To choose a good desk chair, be on the lookout for the following characteristics:

  • Adjustable back, height, and armrests
  • Soft but supportive cushion
  • Adjustable lumbar support

If possible, head to an office supply store to try out chairs before you buy them. If you have to order online, check the reviews and find out what people are saying about a particular chair before pulling the trigger.

  1. Use a Posture Corrector

Many people also benefit from wearing posture correction aids while sitting at their desk. These braces can help you figure out what good posture actually feels like.

The key is to avoid wearing them all day, every day, though. If you never take the brace off, you’ll start to lose strength in your back and core muscles.

This can make it harder for you to maintain good posture without the help of the brace.

  1. Move Around

Sitting in one position, even a properly aligned one, for too long, can lead to back pain and other issues. Take a break once every hour to get up and walk around or stretch.

This will help you keep your blood flowing and your muscles loose, and it’ll be easier for you to maintain your good posture throughout the day.

  1. Wear Glasses

Many people find themselves hunching over their computers because their eyes are tired and they need help reading what’s on the screen. To avoid this, wear corrective lenses while you work.
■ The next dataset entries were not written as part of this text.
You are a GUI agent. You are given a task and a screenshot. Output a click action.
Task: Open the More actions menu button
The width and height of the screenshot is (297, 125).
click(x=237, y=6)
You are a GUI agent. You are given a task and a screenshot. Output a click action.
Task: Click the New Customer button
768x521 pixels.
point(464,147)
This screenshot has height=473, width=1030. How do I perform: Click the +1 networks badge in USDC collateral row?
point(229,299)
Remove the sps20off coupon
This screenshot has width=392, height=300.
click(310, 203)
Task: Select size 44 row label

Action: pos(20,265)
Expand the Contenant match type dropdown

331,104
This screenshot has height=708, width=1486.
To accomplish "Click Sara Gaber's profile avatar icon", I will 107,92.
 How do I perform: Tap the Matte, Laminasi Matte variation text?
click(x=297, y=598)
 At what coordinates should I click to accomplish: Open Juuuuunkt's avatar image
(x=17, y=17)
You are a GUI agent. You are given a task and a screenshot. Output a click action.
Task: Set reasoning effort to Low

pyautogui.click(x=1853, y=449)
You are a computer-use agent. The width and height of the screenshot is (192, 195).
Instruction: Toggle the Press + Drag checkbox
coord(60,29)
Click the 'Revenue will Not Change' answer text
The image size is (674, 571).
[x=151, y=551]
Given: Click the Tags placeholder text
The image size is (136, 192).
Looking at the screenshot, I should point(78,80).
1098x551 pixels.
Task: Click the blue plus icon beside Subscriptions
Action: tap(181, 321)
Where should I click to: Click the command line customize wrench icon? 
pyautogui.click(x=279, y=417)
Even if you think your vision is fine, having a pair of reading or blue-blocking glasses (which protect your eyes from the strain brought on by blue light) can make a big difference if you notice yourself leaning forward as the workday goes on.

  1. Adjust Your Computer

Another way to easily improve your posture is to set your desk up for success. Adjust your computer monitor so that it is level with your eyes. You ought to be able to look straight ahead and see everything on your screen. If you’re lifting your head up or down to see the screen, you need to do some rearranging.

Final Thoughts

As you can see, improving your posture is easier than people make it out to be. It doesn’t matter that you have to sit at a desk all day. With some conscious effort and a few well-chosen tools, you’ll be able to straighten out your spine and relieve the symptoms of upper crossed system before you know it.